Integrate TiDB Cloud with dbt

Data build tool (dbt) is a popular open-source data transformation tool that helps analytics engineers transform data in their warehouses through SQL statements. Through the dbt-tidb plugin, analytics engineers working with TiDB Cloud can directly create forms and match data through SQL without having to think about the process of creating tables or views.

This document introduces how to use dbt with TiDB Cloud, taking a dbt project as an example.

Step 1: Install dbt and dbt-tidb

You can install dbt and dbt-tidb using only one command. In the following command, dbt is installed as a dependency when you install dbt-tidb.

pip install dbt-tidb

You can also install dbt separately. See How to install dbt in the dbt documentation.

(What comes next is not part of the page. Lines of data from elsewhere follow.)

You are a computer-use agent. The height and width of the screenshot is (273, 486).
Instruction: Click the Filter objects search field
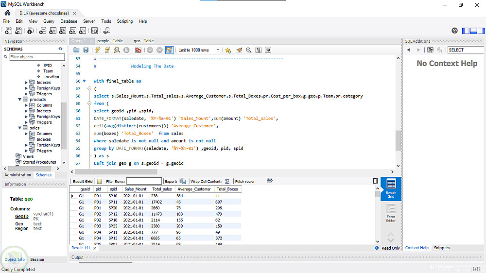(37, 57)
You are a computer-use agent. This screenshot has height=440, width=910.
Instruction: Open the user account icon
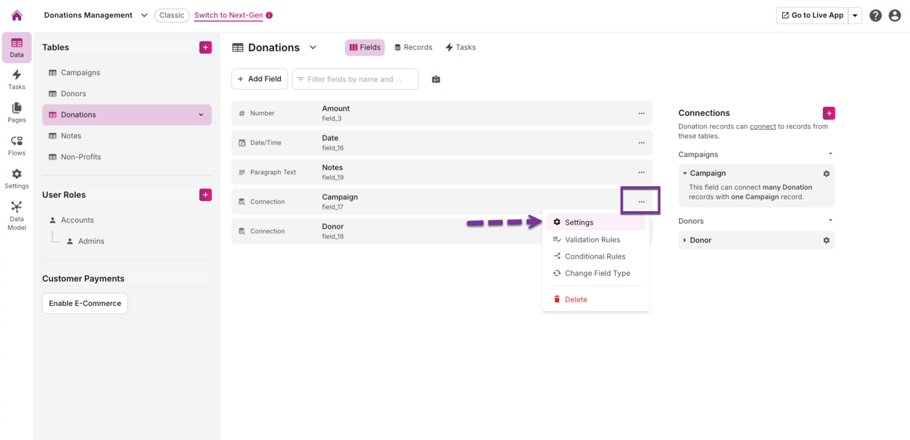point(895,15)
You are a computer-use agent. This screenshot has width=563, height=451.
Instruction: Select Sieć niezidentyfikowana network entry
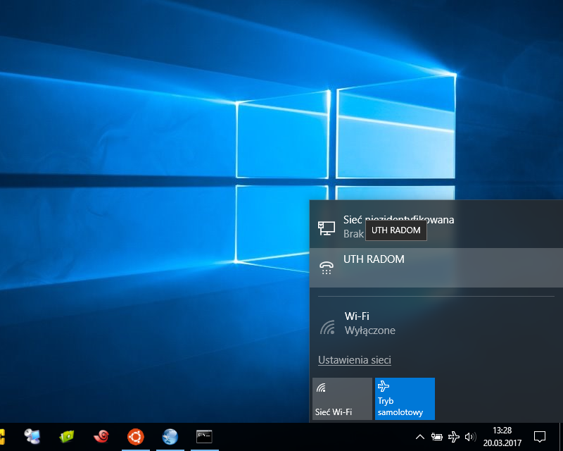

Step 2: Create a demo project

To try out the dbt function, you can use jaffle_shop, a demo project provided by dbt-lab. You can clone the project directly from GitHub:

git clone https://github.com/dbt-labs/jaffle_shop && \
cd jaffle_shop

All files in the jaffle_shop directory are structured as follows:

.
├── LICENSE
├── README.md
├── dbt_project.yml
├── etc
│    ├── dbdiagram_definition.txt
│    └── jaffle_shop_erd.png
├── models
│    ├── customers.sql
│    ├── docs.md
│    ├── orders.sql
│    ├── overview.md
│    ├── schema.yml
│    └── staging
│        ├── schema.yml
│        ├── stg_customers.sql
│        ├── stg_orders.sql
│        └── stg_payments.sql
└── seeds
    ├── raw_customers.csv
    ├── raw_orders.csv
    └── raw_payments.csv

In this directory:

dbt_project.yml is the dbt project configuration file, which holds the project name and database configuration file information.
The models directory contains the project’s SQL models and table schemas. Note that the data analyst writes this section. For more information about models, see SQL models.
The seeds directory stores the CSV files that are dumped by the database export tools. For example, you can export the TiDB Cloud data into CSV files through Dumpling. In the jaffle_shop project, these CSV files are used as raw data to be processed.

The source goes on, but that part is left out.